→ **TEXT EXCERPT**

■ ■ ■ ■

Therefore, our suspicion of an efficiency loss being associated with government intervention is strongly confirmed: far from ‘doing better’ as a result of the subsidy, supported firms turn out to increase both their innovation inputs and their innovation outputs, but the latter effect is less than proportional with respect to the former.

Conclusions

Drawing on a standard evaluation literature mainly aimed at estimating the additional effect of subsidies on either firms’ innovative inputs or outputs only, this paper has tried to move one step further, combining the two dimensions of innovative performance into one single variable. In particular, using data from the third Italian Community Innovation Survey, a new variable has been constructed, expressing how many euros of innovative sales a firm realises for each euro spent on innovative inputs (innovative productivity). The rationale behind this choice was to explore whether supported innovative firms are really doing better, not just more, than their non-supported counterparts.

Once cleared of any source of firm heterogeneity due to different sources of sample selection, as well as being checked for possible simultaneity between public support and the qualitative composition of a firm’s innovative activity (bivariate switching model), the impact of the subsidy turns out to be negative. Despite it being current common practice to publicly support innovation, government intervention actually appears to induce higher expenses, while the efficiency associated with such innovative expenditures is affected negatively, at least as far as product innovations are concerned.

■ ■ ■ ■

→ **SOURCE DATA**
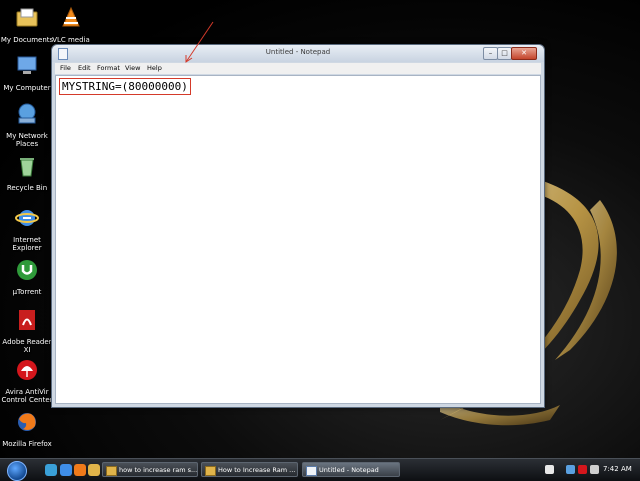 The height and width of the screenshot is (481, 640). I want to click on desktop-icon-firefox: Mozilla Firefox, so click(27, 429).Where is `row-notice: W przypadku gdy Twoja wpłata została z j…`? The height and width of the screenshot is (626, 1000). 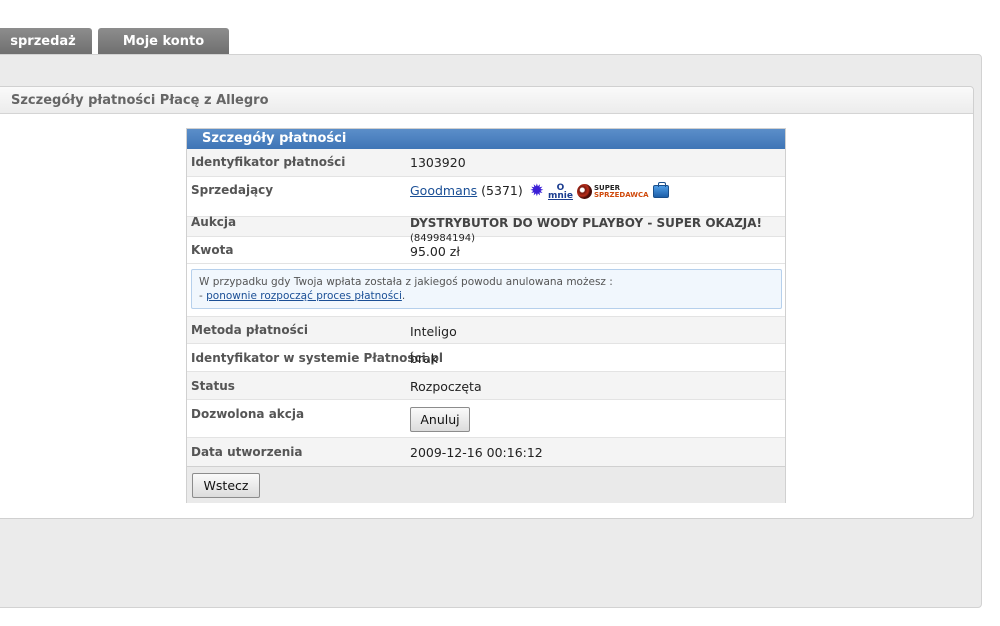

■ ■ ■ ■

→ **QUESTIONS ON THE MATERIAL**
a. In the excerpt on innovation subsidies, which survey supplied the data used to build the new variable?
b. Carry the excerpt on innovation subsidies forward from its final sentence.
The data has no connection to the excerpt on innovation subsidies.

→ **ANSWERS BY ITEM NUMBER**
a. The third Italian Community Innovation Survey.

b.
The limitations of the adopted dataset make it difficult to provide an explanation for the efficiency loss we found. In particular, although our impact variable is lagged 3 years, the cross-sectional nature of our dataset is an important limitation to be overcome by further studies using longitudinal data. Furthermore, the lack of information about the magnitude and typology of the received subsidy calls for a better design of the CIS questionnaire. Finally, our results are obviously dependent on the specificities and weaknesses characterizing Italian manufacturing firms and should be compared with studies conducted in other countries.

Having said that, we can tentatively suggest that the negative impact of public support on firms’ innovative productivity may be a special case of the lower efficiency that seems to characterise externally-funded innovative expenditures with respect to corresponding privately-funded expenditures (see Fazzari et al. 1988; Hubbard 1998 and Hall 2002). However, here again further studies are needed to test this possible interpretative view.